When friends ask, "Have you tried church?", Mr. G. counters with, "Do you think I could meet a woman that way?" She responses, "No, to pray." Nyuk, nyuk, nyuk.

Ouch, yeah, but you’d probably keep watching.

Scene three finds Mr. G. visiting a church not for divine intervention but to attend a support group for separated and divorced Catholics (Mr. G. is neither the first nor the second, and doesn’t seem to be the third to try to meet women.) Instead he meets a sundry assortment of wallowing divorcees, which quickly deteriorates into full-blown misery, and ringleader Sister Laurie, played by noteworthy stage actress Sara Gaille.

The acting is inspired—which doesn’t necessarily mean that it’s what would ordinarily be described as good, and it would hardly hold up in any other format. But as far as sitcoms go, it’s perfectly appropriate—over the top, to be sure, melodramatic, and even crossing blessedly into camp at moments.

But in this case it works. The original soundtrack by Love Bubble adds to the ambiance, as does the atrocious laugh track.

"I want to keep that cheap atmosphere," says Giacobello. "I don’t want it to look too polished." Rehearsals are kept to a minimum in order to achieve this, and while the end result is definitely not burnished to a perfect sheen, it’s high-spirited rather than amateurish.

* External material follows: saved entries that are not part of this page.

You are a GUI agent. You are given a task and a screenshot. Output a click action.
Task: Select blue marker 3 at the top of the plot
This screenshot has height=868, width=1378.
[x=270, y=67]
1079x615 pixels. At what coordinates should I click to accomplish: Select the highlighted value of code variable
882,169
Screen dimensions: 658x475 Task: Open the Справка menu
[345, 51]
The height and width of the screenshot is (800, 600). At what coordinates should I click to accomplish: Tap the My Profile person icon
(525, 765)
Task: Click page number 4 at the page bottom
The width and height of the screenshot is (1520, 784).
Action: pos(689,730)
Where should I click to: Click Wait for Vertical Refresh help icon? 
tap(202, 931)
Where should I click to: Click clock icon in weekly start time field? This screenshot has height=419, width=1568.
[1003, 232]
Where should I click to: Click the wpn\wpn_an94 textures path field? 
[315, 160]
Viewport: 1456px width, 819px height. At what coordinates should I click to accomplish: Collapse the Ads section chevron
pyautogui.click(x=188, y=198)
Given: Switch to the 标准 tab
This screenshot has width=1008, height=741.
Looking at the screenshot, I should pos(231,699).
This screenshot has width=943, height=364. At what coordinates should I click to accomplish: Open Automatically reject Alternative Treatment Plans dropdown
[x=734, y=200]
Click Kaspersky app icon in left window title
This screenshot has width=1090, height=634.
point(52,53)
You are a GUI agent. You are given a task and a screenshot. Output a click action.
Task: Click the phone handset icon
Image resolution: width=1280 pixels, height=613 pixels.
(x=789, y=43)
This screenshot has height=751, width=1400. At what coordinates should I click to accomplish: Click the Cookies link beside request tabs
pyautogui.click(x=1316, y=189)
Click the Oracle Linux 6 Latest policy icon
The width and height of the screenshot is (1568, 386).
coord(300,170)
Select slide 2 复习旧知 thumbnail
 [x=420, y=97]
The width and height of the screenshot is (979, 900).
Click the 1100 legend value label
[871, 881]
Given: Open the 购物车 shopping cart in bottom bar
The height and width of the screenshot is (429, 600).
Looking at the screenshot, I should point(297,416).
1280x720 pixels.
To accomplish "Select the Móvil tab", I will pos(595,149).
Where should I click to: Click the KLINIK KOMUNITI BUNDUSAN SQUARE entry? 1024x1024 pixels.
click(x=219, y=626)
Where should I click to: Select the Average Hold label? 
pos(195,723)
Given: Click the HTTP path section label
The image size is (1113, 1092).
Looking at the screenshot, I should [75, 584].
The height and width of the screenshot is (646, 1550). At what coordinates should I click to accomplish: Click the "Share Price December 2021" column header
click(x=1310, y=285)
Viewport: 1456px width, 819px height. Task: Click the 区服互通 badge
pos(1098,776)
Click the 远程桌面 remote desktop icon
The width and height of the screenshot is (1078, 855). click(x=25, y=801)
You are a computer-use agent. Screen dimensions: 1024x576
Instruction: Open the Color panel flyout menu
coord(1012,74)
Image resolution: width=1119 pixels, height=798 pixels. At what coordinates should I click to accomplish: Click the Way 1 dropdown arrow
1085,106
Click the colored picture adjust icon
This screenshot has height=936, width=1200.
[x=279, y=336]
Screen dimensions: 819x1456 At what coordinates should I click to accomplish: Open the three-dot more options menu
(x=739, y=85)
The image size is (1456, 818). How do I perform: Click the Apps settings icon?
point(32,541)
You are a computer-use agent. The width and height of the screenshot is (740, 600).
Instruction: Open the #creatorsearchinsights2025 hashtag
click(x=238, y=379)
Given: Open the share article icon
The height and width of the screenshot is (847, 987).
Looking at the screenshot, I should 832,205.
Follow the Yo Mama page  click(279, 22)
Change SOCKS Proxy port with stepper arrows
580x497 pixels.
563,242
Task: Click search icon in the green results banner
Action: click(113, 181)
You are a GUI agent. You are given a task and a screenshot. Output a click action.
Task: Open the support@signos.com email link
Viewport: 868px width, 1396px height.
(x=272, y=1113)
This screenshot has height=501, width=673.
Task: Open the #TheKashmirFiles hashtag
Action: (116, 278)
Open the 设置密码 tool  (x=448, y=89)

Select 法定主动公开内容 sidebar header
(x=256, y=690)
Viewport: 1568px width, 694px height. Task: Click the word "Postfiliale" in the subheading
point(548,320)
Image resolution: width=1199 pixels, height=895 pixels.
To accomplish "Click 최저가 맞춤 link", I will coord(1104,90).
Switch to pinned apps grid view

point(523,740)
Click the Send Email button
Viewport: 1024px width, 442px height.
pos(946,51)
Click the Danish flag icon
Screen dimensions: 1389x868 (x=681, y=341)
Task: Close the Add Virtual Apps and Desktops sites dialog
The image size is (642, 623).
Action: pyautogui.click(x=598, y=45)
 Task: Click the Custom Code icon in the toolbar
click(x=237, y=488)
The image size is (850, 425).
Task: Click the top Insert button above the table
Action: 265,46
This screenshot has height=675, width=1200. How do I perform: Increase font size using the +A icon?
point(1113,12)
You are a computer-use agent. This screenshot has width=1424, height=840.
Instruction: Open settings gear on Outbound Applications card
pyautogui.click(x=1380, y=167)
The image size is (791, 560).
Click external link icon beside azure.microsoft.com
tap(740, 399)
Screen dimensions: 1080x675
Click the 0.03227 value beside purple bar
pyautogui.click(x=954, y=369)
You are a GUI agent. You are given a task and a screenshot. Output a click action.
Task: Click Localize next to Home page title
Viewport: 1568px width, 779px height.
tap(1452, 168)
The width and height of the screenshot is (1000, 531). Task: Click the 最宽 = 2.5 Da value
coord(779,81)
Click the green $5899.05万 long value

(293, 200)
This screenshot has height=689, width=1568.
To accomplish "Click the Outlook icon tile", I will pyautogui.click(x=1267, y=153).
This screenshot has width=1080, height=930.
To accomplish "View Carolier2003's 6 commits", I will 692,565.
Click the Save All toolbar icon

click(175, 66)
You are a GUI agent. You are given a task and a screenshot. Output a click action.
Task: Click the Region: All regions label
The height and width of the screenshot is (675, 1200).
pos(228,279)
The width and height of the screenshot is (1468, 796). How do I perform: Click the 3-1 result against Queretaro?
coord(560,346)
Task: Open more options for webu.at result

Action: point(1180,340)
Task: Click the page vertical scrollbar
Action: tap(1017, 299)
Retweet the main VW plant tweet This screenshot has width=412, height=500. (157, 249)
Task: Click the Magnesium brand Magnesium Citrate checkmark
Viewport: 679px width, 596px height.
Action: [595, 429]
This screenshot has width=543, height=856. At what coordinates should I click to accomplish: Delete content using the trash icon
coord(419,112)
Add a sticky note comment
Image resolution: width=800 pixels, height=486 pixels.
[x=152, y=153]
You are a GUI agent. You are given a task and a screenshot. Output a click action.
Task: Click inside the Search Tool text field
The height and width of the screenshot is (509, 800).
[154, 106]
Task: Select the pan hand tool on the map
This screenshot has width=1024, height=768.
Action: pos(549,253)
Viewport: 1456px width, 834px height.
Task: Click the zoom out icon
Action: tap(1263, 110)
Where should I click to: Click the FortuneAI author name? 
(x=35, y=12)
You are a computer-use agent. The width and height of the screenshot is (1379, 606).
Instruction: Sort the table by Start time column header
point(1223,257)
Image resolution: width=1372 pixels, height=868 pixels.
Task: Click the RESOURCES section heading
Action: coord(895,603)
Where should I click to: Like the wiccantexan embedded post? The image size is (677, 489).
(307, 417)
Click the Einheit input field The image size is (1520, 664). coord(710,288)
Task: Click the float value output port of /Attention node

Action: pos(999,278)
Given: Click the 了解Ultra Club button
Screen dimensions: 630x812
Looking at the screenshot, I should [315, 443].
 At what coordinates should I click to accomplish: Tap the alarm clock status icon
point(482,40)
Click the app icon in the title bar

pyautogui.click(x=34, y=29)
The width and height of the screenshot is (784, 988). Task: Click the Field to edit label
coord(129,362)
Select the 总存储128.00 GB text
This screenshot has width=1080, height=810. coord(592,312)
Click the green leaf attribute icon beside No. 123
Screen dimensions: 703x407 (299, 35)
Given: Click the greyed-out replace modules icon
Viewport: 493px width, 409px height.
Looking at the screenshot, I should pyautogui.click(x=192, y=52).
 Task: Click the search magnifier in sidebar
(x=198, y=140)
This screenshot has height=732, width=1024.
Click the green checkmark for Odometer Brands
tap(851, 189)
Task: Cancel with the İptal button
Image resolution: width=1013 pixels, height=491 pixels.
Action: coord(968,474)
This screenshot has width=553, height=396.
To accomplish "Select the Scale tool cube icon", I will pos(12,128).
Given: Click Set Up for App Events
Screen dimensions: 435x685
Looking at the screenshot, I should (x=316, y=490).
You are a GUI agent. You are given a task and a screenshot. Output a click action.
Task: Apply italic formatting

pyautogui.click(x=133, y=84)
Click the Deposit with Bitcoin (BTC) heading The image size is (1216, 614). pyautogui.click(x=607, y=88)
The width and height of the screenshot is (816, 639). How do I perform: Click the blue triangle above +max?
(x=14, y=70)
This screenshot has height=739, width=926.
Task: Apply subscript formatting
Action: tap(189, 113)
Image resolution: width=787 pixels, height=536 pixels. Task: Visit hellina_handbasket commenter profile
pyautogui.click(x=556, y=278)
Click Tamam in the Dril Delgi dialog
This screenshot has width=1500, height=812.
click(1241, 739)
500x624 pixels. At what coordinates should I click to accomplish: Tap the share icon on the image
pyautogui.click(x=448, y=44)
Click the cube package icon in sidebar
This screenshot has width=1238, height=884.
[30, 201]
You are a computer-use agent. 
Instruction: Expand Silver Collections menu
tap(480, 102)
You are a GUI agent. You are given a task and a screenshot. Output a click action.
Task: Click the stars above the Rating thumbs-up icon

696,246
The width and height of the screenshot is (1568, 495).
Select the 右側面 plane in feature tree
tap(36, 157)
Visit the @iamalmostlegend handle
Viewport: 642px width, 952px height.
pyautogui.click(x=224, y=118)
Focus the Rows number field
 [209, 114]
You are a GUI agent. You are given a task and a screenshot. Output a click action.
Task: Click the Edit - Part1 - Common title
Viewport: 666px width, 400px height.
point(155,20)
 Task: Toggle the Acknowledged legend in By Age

New episodes will proceed until July, as per PCTV’s mandatory six-month season. Then Joe Giacobello will rest, regroup, and prepare for another season next January.

"I’d like to learn the technical end of it more," he says of the taping, which is currently handled by PCTV technicians. Along with that, he’ll work on his writing in the hope of making Mr. G. exactly what he wants it to be.

"I want to keep it simple," he says. "Something that’s perfect for late at night when you’re in a weird mode, a little spaced out. I want something that you can turn it on and it puts you into a weird frame of mind."